A Catania, i giudici del TAR non hanno alcun dubbio sulla presenza abusiva dell’Istituto internazionale di cultura ebraica all’interno del Castello di via Leucatia, proprietà del Comune di Catania: si tratta di “una situazione di illegalità che deve essere rimossa nell’interesse pubblico”.
Dall’assegnazione allo sfratto annunciato
– Il 26 giugno 2017, il Comune di Catania concedeva all’Istituto Internazionale di Cultura Ebraica l’utilizzo, a titolo gratuito e per sei anni, del secondo piano del Castello di Leucatia con lo scopo di “pervenire alla migliore integrazione sociale dei cittadini di fede ebraica“.
– Il 17 ottobre 2018 veniva ufficializzata la concessione del bene che da quella data, oltre ad ospitare eventi culturali organizzati dall’associazione della comunità ebraica catanese, diventava anche la sede della sinagoga (nella foto il giorno dell’inaugurazione).
L’autorizzazione per l’attivazione della sinagoga arrivava direttamente dallo Stato di Israele e dal Comitato rabbinico centrale, perché l’Istituto Internazionale di Cultura Ebraica di Catania non è riconosciuto all’Ucei (Unione delle comunità ebraiche italiane) e quindi non ha accesso all’Ari (Assemblea rabbinica italiana).

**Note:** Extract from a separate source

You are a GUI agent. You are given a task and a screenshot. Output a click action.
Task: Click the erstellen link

– Il 24 ottobre 2024 scadevano i 6 anni della concessione, ma il Comune di Catania non ha chiesto la restituzione dell’immobile e il centro ebraico ha ignorato la scadenza.
La sinagoga si oppone alla richiesta del comune
– Il primo marzo 2026, la Direzione Patrimonio del Comune di Catania ha chiesto all’Istituto ebraico l’immediato rilascio l’immobile, un bene da restituire alla fruizione dei cittadini. Ma, l’associazione ebraica si è opposta. Adesso, il Comune potrebbe ricorrere alla richiesta di sgombero dell’area che ufficialmente, da 2 anni, risulta occupata.

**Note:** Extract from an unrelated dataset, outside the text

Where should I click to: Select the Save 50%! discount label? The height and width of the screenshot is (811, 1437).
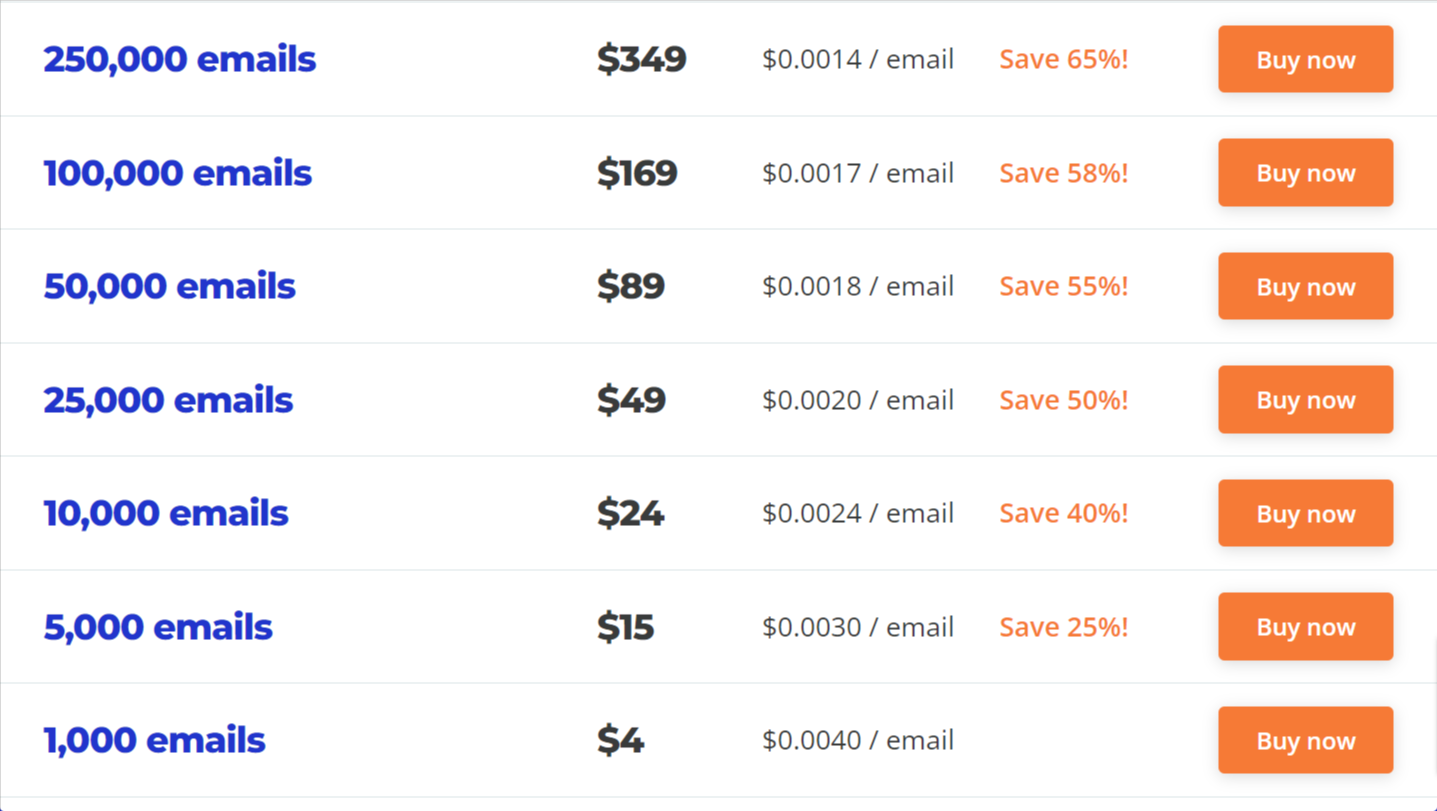(x=1063, y=400)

L’Istituto ebraico si oppone sostenendo che a chiedere il rilascio dell’immobile non dovrebbe essere l’ufficio Patrimonio comunale, bensì la giunta comunale.
E in ogni caso, è chiaro che non intende rilasciare l’immobile. Infatti, cita la legge che regola i rapporti tra lo Stato italiano e le comunità ebraiche: “Gli edifici destinati all’esercizio pubblico del culto ebraico, anche se appartengono a privati, non possono essere sottratti alla loro destinazione, neppure per effetto di alienazione, fino a che la destinazione stessa non sia cessata con il consenso della Comunità competente“.
Il TAR di Catania dichiara legittima la richiesta del comune
– Il 24 luglio scorso il TAR di Catania ha ritenuto legittima l’ordinanza del Comune e ha rimandato al mittente le accuse di infondatezza e di vizio di forma di tale ordinanza.
Per il TAR si tratta di un “provvedimento privo di contenuto politico” e, quindi, non c’entra la giunta comunale, sono gli uffici amministrativi competenti a decidere e ad agire.
Oltretutto, sottolineano i giudici, “L’edificio risulta già destinato, nelle sue ulteriori porzioni, alla Biblioteca Centro Culturale Comunale ‘Rosario Livatino’ nonché ad uffici della delegazione comunale“.
E ancora: “Non può ritenersi che la disciplina di favor riservata dalla legge ordinaria agli ‘edifici destinati all’esercizio pubblico del culto ebraico’ privi l’ente pubblico titolare della proprietà di un bene immobile di riappropriarsi dello stesso alla scadenza del periodo di durata del rapporto di concessione mediante cui un istituto religioso ha goduto del bene per il perseguimento delle proprie finalità“.